### Recorded information

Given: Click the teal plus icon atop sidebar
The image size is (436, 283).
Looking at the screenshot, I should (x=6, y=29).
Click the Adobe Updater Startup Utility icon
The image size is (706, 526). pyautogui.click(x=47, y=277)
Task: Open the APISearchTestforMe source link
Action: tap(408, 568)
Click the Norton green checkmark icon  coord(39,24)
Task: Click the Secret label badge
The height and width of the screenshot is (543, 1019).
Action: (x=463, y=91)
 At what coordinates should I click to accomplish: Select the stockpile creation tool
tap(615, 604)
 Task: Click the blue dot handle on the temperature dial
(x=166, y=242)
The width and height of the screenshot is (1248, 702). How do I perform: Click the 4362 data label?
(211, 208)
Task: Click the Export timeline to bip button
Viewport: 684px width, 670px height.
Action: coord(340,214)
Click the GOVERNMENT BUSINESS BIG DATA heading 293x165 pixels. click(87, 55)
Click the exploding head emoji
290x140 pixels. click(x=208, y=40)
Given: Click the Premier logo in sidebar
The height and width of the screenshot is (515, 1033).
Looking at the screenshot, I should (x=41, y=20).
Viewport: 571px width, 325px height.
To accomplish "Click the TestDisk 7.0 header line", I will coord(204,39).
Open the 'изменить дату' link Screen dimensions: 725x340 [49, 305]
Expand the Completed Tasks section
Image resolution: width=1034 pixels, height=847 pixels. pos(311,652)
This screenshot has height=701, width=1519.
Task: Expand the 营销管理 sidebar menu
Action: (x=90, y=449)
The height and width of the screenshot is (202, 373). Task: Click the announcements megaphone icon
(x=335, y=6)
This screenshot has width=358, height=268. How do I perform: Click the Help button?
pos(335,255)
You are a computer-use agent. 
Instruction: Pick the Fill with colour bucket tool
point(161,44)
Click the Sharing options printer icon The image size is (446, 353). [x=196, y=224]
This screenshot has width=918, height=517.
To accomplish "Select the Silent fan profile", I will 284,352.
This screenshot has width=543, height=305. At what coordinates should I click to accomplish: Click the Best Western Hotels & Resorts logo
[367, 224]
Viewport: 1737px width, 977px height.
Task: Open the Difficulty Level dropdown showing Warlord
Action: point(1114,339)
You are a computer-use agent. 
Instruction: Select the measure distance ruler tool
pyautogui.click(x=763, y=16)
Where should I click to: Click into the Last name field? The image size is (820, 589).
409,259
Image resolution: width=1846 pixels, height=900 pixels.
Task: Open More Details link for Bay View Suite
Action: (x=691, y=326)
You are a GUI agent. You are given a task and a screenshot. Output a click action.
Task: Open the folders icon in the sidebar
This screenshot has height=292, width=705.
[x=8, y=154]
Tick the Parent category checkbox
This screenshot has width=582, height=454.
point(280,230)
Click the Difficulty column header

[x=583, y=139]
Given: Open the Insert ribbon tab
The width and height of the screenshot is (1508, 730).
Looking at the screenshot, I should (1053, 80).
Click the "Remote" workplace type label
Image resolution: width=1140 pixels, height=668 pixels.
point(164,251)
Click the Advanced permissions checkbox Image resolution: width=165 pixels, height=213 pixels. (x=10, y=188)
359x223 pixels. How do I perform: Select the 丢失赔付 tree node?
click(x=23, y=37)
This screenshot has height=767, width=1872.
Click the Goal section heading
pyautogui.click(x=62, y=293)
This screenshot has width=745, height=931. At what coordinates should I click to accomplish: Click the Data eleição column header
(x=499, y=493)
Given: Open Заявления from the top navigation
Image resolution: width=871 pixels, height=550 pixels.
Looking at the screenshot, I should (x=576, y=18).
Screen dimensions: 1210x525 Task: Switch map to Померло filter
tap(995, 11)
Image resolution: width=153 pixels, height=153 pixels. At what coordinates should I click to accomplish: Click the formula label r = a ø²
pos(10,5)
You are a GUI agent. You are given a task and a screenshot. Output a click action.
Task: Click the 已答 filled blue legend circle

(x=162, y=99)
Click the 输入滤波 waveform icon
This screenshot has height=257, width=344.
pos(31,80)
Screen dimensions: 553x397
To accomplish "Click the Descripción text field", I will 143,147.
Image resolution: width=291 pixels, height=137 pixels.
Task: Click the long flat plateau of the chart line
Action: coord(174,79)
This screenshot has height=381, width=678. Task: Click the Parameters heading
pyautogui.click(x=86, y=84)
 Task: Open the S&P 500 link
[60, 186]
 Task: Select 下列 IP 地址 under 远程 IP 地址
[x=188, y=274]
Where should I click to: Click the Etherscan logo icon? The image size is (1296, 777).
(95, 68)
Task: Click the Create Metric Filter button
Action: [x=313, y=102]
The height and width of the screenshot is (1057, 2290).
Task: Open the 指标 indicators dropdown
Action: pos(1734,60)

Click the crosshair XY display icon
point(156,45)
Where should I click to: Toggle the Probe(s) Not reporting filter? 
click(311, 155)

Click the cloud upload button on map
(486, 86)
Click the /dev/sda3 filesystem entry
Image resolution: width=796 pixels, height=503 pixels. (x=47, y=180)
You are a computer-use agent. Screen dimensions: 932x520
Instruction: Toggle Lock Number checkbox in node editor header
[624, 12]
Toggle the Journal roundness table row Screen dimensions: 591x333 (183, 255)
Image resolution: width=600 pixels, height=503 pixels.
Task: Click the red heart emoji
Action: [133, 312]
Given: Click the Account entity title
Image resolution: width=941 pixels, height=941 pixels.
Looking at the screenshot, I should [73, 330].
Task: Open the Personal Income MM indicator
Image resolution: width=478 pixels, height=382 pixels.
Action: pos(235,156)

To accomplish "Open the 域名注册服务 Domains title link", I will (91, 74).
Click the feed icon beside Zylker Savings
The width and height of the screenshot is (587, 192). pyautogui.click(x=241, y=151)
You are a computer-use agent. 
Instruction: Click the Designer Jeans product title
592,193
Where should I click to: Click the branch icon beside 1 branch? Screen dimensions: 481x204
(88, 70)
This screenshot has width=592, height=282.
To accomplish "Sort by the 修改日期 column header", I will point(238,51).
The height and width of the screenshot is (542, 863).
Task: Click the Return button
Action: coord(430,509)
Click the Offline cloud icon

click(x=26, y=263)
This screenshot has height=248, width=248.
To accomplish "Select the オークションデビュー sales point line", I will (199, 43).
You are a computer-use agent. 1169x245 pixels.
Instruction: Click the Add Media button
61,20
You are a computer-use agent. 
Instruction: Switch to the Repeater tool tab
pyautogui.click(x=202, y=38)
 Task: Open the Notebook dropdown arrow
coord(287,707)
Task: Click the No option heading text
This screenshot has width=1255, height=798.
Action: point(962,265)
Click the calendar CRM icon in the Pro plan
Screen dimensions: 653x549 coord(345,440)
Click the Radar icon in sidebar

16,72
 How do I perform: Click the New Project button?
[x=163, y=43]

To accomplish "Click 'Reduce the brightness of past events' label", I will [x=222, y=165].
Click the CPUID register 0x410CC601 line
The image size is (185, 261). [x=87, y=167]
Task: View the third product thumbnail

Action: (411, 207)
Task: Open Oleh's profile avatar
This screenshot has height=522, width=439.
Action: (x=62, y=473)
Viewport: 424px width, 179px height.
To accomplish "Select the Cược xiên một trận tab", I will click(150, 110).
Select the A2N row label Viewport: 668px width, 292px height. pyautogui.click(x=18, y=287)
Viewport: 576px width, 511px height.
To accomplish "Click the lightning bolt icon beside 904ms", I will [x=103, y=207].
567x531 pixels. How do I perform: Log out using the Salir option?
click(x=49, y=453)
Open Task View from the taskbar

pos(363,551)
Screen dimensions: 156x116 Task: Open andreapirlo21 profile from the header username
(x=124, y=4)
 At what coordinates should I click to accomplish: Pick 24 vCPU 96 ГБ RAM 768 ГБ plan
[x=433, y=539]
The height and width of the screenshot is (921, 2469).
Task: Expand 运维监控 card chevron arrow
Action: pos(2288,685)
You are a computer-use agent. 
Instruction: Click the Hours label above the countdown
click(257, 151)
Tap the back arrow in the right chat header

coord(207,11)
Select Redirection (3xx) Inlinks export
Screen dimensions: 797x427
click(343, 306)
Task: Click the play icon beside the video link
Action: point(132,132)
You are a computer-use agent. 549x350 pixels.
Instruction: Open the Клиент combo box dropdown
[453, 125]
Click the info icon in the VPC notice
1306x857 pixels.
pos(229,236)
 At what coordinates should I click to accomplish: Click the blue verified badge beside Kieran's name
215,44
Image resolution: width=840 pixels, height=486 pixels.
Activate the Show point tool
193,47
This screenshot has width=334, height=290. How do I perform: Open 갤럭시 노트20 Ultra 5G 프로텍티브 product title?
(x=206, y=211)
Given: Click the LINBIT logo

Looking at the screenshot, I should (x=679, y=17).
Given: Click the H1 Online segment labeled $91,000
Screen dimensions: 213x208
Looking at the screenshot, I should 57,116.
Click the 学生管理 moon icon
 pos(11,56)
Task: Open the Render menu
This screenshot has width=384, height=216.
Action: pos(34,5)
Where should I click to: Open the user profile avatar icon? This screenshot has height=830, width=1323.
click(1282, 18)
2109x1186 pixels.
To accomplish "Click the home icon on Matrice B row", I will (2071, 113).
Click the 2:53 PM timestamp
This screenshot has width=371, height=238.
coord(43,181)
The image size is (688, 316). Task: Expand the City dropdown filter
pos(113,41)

### What to do
Return every line from the first one through the line containing "pos(335,255)", both included, as a JSON list of strings with one string per line and blank lines omitted.

### Response to this task
[
  "Given: Click the teal plus icon atop sidebar",
  "The image size is (436, 283).",
  "Looking at the screenshot, I should (x=6, y=29).",
  "Click the Adobe Updater Startup Utility icon",
  "The image size is (706, 526). pyautogui.click(x=47, y=277)",
  "Task: Open the APISearchTestforMe source link",
  "Action: tap(408, 568)",
  "Click the Norton green checkmark icon  coord(39,24)",
  "Task: Click the Secret label badge",
  "The height and width of the screenshot is (543, 1019).",
  "Action: (x=463, y=91)",
  " At what coordinates should I click to accomplish: Select the stockpile creation tool",
  "tap(615, 604)",
  " Task: Click the blue dot handle on the temperature dial",
  "(x=166, y=242)",
  "The width and height of the screenshot is (1248, 702). How do I perform: Click the 4362 data label?",
  "(211, 208)",
  "Task: Click the Export timeline to bip button",
  "Viewport: 684px width, 670px height.",
  "Action: coord(340,214)",
  "Click the GOVERNMENT BUSINESS BIG DATA heading 293x165 pixels. click(87, 55)",
  "Click the exploding head emoji",
  "290x140 pixels. click(x=208, y=40)",
  "Given: Click the Premier logo in sidebar",
  "The height and width of the screenshot is (515, 1033).",
  "Looking at the screenshot, I should (x=41, y=20).",
  "Viewport: 571px width, 325px height.",
  "To accomplish \"Click the TestDisk 7.0 header line\", I will coord(204,39).",
  "Open the 'изменить дату' link Screen dimensions: 725x340 [49, 305]",
  "Expand the Completed Tasks section",
  "Image resolution: width=1034 pixels, height=847 pixels. pos(311,652)",
  "This screenshot has height=701, width=1519.",
  "Task: Expand the 营销管理 sidebar menu",
  "Action: (x=90, y=449)",
  "The height and width of the screenshot is (202, 373). Task: Click the announcements megaphone icon",
  "(x=335, y=6)",
  "This screenshot has width=358, height=268. How do I perform: Click the Help button?",
  "pos(335,255)"
]